*TO BE DONE:*
Extract each line of the listing below that contains the word "next".

[Collected data entries]
· · · · · · ·
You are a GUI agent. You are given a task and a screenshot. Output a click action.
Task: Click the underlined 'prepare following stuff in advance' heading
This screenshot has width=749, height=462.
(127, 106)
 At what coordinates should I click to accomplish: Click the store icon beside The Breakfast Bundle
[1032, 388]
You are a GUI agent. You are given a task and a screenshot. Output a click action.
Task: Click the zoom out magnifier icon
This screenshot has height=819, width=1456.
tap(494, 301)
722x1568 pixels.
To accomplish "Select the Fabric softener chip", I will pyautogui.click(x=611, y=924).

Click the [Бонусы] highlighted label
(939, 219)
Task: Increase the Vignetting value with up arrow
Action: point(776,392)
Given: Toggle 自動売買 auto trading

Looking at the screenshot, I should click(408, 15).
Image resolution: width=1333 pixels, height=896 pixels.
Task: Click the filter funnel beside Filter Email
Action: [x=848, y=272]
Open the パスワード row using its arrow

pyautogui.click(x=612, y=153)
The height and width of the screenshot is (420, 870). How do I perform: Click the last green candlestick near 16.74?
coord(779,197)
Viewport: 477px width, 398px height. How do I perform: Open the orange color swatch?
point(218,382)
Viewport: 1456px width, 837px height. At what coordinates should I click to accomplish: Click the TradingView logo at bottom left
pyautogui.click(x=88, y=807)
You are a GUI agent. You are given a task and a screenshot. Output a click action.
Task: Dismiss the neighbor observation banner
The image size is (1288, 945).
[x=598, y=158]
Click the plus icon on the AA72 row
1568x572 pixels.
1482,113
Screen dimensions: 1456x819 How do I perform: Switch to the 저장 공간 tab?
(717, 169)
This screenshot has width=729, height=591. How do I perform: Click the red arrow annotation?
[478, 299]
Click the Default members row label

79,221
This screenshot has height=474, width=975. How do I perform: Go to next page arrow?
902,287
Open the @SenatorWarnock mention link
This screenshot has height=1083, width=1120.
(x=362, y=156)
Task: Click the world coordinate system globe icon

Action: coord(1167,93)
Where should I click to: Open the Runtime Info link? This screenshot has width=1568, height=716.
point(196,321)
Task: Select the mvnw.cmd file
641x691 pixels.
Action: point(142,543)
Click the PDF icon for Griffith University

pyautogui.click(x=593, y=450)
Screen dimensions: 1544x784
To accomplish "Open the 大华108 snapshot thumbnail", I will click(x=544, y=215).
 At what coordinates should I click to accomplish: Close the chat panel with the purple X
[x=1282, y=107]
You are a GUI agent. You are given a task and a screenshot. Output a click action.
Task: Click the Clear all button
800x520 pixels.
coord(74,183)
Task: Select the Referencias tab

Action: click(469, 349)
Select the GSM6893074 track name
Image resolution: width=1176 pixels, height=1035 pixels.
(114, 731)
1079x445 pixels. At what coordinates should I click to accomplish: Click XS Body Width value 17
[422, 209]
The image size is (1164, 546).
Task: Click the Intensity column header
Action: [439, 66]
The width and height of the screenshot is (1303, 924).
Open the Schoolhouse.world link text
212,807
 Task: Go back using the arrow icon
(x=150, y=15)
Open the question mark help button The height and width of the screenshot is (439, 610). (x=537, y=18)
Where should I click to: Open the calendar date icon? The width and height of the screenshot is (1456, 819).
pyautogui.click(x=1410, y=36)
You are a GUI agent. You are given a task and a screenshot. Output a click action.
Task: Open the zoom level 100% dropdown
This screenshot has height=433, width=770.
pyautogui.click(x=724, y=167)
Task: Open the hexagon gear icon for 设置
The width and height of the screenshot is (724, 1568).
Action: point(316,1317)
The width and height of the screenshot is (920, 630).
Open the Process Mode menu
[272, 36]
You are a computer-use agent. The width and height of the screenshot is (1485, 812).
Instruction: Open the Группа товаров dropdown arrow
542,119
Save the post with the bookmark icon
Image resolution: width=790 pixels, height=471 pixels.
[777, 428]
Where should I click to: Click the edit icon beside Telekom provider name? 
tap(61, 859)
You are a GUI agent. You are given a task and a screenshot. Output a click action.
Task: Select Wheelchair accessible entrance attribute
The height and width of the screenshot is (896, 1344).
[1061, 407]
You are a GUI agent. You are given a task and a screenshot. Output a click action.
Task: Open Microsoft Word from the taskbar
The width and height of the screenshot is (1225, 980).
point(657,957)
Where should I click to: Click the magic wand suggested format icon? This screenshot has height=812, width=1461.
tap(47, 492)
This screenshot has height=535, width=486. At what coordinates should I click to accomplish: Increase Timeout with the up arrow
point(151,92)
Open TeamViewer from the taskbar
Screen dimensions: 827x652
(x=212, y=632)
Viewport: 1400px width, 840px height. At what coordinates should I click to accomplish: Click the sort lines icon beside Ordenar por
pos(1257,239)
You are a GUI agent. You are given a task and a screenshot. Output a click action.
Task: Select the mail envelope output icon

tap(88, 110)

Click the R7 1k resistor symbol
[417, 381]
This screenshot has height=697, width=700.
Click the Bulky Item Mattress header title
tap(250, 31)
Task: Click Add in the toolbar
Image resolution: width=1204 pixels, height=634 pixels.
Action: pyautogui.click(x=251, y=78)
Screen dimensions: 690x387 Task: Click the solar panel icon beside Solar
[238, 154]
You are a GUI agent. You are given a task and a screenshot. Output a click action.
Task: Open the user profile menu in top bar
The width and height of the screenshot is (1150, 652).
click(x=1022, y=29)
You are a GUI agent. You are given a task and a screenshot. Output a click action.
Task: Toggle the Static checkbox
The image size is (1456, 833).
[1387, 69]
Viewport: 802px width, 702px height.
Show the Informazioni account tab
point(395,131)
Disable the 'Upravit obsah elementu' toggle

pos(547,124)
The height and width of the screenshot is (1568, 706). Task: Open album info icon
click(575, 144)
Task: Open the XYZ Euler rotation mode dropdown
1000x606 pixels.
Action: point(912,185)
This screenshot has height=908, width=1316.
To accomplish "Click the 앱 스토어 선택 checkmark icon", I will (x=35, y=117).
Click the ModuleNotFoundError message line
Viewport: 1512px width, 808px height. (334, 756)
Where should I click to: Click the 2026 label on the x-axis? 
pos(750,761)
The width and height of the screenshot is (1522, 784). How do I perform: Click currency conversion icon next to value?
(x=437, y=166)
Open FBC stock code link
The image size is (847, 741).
· · · · · · ·
*EXERCISE RESULT:*
This screenshot has height=474, width=975. How do I perform: Go to next page arrow?
The width and height of the screenshot is (1522, 784). How do I perform: Click currency conversion icon next to value?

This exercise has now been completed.